James – ‘Well we have fun!’ 

Dan – ‘I think that transfers to the audience quite well when we’re making jokes and the energy we give to the songs. It gets people into it.’ 

James – ‘That’s the thing, we’ve always said isn’t it? If you ever go and see a band and they look like they’re having fun, then I feel like you’re more inclined to have fun’

George – ‘you want to have a good time at a gig, and I don’t know, it’s like when you watch Nirvana. You can do the grunge thing and go all in but it’s obvious that their hearts are all in it.  It’s the worst thing when someone’s obviously not.’

Dan – ‘You’re meant to be there because you love music’.

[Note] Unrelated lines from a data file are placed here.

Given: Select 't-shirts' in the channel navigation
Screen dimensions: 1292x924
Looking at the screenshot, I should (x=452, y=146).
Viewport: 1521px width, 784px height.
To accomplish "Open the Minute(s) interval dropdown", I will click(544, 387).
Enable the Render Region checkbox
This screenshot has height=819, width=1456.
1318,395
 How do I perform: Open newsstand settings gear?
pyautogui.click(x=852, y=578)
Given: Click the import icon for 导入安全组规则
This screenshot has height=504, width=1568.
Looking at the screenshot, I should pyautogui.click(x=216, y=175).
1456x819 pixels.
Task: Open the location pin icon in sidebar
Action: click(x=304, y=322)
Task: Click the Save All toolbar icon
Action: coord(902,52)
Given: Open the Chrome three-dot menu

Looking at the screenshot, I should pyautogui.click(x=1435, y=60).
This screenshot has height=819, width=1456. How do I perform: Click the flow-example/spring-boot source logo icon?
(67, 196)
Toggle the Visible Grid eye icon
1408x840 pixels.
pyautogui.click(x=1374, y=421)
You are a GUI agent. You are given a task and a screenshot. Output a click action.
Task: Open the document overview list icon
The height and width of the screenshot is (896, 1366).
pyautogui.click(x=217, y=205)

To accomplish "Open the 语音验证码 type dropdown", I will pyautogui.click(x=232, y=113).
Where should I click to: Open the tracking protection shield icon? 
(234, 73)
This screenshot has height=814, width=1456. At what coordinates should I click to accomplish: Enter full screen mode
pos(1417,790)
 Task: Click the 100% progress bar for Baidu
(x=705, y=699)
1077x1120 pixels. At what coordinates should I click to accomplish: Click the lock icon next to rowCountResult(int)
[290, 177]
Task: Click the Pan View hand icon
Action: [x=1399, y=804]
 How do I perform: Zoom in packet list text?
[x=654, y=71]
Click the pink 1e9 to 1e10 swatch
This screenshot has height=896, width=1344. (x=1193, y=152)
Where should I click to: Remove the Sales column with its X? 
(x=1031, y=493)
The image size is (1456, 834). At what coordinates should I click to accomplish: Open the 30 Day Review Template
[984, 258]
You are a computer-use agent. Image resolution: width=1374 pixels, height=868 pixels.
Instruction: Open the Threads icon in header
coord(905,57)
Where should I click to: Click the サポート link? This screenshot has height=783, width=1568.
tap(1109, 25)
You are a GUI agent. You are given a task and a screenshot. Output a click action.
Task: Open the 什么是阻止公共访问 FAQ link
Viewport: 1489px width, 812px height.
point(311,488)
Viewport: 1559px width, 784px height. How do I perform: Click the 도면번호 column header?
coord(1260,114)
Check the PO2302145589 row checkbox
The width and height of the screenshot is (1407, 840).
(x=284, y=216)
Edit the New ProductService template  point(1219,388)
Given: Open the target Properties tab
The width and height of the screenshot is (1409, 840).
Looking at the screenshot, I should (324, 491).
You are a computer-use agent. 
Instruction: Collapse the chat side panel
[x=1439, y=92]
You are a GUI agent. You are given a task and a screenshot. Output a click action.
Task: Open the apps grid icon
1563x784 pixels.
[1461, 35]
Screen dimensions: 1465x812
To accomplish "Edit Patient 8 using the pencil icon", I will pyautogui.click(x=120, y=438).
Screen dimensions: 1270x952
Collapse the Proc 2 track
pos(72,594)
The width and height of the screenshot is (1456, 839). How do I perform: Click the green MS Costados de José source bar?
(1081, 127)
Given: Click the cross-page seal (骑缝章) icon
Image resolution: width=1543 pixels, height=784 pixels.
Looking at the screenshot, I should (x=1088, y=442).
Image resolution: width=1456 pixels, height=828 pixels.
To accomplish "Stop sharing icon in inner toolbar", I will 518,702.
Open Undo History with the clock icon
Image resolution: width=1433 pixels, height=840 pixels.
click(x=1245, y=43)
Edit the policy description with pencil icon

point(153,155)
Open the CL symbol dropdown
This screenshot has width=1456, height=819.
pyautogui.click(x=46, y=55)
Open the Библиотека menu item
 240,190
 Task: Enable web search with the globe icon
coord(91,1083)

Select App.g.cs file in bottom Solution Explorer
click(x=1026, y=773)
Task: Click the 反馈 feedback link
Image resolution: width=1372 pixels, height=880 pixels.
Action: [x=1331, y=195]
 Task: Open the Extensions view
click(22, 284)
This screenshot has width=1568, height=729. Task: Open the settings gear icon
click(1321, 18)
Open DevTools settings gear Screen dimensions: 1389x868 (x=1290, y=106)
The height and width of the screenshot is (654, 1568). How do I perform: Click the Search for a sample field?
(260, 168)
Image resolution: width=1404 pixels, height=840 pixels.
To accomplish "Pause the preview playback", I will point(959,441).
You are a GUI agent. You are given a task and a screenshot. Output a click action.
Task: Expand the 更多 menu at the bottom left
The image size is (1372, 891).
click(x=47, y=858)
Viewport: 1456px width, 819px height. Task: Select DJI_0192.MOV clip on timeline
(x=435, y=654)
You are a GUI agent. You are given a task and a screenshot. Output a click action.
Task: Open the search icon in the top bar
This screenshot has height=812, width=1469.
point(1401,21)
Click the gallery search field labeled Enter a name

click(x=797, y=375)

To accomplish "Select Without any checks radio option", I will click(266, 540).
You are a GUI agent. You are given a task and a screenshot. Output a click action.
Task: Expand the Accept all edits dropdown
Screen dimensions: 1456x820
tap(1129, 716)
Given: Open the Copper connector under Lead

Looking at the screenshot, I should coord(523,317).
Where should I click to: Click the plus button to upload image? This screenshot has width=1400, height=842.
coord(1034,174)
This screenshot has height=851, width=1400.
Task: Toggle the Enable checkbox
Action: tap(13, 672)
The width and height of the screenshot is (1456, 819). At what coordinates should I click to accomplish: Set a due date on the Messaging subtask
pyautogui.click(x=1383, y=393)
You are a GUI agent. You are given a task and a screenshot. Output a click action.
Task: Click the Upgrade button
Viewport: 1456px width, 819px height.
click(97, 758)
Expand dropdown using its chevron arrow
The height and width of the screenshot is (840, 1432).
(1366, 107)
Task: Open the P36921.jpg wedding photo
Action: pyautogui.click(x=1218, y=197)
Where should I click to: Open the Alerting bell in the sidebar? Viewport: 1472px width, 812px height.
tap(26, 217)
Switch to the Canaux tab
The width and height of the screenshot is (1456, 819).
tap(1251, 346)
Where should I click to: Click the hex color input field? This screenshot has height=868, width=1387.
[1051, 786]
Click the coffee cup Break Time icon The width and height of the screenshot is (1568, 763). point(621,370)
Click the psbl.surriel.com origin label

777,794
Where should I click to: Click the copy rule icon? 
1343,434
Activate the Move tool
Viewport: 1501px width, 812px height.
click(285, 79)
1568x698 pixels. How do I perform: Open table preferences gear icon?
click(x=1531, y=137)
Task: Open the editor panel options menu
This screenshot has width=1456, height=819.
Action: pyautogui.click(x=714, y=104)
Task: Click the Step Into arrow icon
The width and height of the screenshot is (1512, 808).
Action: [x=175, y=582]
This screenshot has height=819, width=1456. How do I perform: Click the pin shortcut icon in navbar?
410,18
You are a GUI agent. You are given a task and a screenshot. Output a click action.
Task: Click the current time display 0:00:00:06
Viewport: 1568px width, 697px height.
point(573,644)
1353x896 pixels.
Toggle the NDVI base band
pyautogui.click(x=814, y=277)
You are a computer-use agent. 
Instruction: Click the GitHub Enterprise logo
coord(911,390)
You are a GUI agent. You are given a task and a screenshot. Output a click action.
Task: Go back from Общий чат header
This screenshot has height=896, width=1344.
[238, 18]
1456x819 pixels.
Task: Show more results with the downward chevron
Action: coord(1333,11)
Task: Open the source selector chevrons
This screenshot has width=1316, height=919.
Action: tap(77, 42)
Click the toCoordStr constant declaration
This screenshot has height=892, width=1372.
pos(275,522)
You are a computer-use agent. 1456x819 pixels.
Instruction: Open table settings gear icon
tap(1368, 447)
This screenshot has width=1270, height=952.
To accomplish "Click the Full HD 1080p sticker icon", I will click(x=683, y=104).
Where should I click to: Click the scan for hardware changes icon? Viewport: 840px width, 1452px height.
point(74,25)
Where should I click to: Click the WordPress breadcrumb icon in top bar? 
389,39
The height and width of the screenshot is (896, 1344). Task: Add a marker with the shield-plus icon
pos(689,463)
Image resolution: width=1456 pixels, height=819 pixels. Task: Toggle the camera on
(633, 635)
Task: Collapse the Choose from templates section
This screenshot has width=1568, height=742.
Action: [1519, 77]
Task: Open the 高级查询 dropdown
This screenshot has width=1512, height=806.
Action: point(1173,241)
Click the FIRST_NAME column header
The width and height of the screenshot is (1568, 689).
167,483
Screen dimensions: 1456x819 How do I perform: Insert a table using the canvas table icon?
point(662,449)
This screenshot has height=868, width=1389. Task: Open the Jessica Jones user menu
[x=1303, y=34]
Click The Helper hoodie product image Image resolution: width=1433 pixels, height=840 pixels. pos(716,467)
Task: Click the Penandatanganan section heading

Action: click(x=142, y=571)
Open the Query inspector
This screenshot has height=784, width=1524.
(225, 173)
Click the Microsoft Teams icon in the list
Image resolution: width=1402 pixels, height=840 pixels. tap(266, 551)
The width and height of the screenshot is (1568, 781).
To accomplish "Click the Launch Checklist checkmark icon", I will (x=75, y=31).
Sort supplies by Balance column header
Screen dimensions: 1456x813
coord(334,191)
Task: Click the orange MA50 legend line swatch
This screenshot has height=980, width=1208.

James – ‘I think that comes across hopefully’. 

Dan – ‘I think for me, I think in my head, it’s the very last gig I’ll ever play, and I have to give it my 100 per cent. Whether that’s me beating the crap out of my drums or throwing my drumsticks. That’s how I feel it should be and so if someone came to the gig, act like they’re never gonna see you ever again. They need to be impressed. If you do that then you’ve won’

James – ‘Hopefully though, we give enough of a varied set, like peaks and bows in terms of the feel of what we’re doing. Like the punky moments and then the tamer stuff. Hopefully we do enough to keep in interesting.’ 

George – ‘The spirit of the set is pretty rock n roll but we’re quite keen not be thrashing about on literally every song. We love the songs as well as having it’. 

If you could pick someone to tour with, who would you want to tour with?

James – ‘Get those Beatles out of retirement, what are they doing?’ 

George – ‘It has to be someone that you want to hang out with, and you want to watch them a fair bit. I love the Fratellis and I think they’re the sort of size where you could get on a support tour with them. I’ve met them after gigs and they seem nice as well’. 

Dan – ‘Queens of the Stone Age for me. It seems like everyone who hangs out with Josh Holme, they change as a person. I mean take Alex Turner, he starts hanging out with him and suddenly he’s releasing all these darker and deeper songs. It would only be a positive influence. Well, maybe not for substances and drinking [laughs]’.

James – ‘I really love to go on tour with Father John Misty and I feel we could compliment him hopefully. I think our music would sit really well next to that. 

Lastly, who is the best artist you’ve heard this year?

James – ‘ A big one for me is Sharon Van Etten. I was a massive fan of her already but with the album she released in January, it’s like she’s completely re-written what Sharon Van Etten is and I think she’s done it in the coolest way. They are still heart-breaking songs as they always are with her but just really interesting instrumentation and production. I think she’s got an incredible voice. I saw her at the Roundhouse last month and those sounds even dirtier and messier live. It’s a thing of beauty.’

Dan – ‘There’s a band called The Amazons. They’ve just released an absolutely incredible first album’. 

Soul Sucker is out now on Lighterthief records. You can listen to Wilding’s personalised playlists to accompany the EP on Spotify.